*Assignment*: Please give back, word for word, only the lines starting at the one containing "Viewport: 1151px width, 1036px height." and ending at the one containing "Given: Click the 获取手机验证码 button" within the material below.

*Input data*:
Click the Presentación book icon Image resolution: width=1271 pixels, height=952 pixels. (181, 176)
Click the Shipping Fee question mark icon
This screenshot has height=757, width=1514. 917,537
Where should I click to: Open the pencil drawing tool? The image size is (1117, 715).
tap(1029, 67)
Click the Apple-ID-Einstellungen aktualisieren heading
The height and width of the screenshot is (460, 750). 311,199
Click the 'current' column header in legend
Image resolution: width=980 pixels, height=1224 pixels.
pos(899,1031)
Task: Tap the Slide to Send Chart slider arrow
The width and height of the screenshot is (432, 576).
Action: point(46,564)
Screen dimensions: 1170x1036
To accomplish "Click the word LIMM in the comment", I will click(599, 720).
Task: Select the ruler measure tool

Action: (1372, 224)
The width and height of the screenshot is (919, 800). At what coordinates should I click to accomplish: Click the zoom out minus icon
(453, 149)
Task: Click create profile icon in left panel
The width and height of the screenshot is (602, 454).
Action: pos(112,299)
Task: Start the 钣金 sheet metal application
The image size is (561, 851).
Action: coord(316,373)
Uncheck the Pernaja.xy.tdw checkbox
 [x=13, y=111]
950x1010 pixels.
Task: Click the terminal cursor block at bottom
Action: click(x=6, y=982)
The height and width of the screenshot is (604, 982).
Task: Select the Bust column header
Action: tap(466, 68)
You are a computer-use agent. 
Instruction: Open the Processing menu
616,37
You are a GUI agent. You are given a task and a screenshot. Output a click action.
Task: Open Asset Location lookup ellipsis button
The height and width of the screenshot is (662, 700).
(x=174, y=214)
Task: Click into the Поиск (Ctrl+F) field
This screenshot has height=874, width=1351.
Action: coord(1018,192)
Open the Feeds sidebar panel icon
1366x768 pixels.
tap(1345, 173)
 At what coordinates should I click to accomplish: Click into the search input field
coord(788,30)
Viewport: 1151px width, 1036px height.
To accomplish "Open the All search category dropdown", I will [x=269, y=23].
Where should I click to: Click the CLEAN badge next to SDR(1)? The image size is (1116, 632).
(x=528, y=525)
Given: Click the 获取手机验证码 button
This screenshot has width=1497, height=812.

*Result of this exercise*:
Viewport: 1151px width, 1036px height.
To accomplish "Open the All search category dropdown", I will [x=269, y=23].
Where should I click to: Click the CLEAN badge next to SDR(1)? The image size is (1116, 632).
(x=528, y=525)
Given: Click the 获取手机验证码 button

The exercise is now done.